Its bears being pointed out that witness tampering and obstruction of justice are criminal offenses. It leads witnesses to be placed in witness protection. Witness tampering is what Arthur Andersen was found guilty of and which was instrumental in ending Arthur Andersen along with assistance in supporting the Enron fraud.

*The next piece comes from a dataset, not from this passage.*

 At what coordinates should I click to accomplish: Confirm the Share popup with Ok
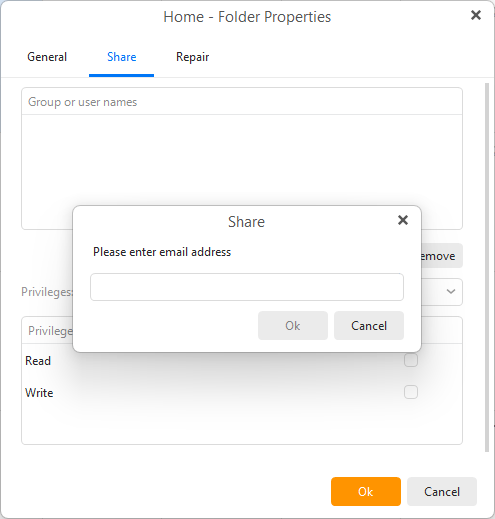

Part of a Pattern of Employee Intimidation

SAP falsely asserts in its motion at least 5 times that Mr. Waldbaum stole information. Mr. Waldbaum stole nothing. To the contrary, Mr. Waldbaum preserved and protected the laptop computer evidence as required for the OSHA SOX case and as allowed by the German State Prosecutor, which preservation now also directly serves the interests of justice in this case. On the other hand, SAP is attempting to suppress information. The harassment of this motion and its accusations, and SAP’s attempts at suppression, are tampering with the witness and obstructing justice. Moreover, Mr. Waldbaum is not the only SAP employee to complain of extreme duress at the company to cover up issues. At least one instance involving another SAP employee is reflected in one of Mr. Waldbaum’s audits.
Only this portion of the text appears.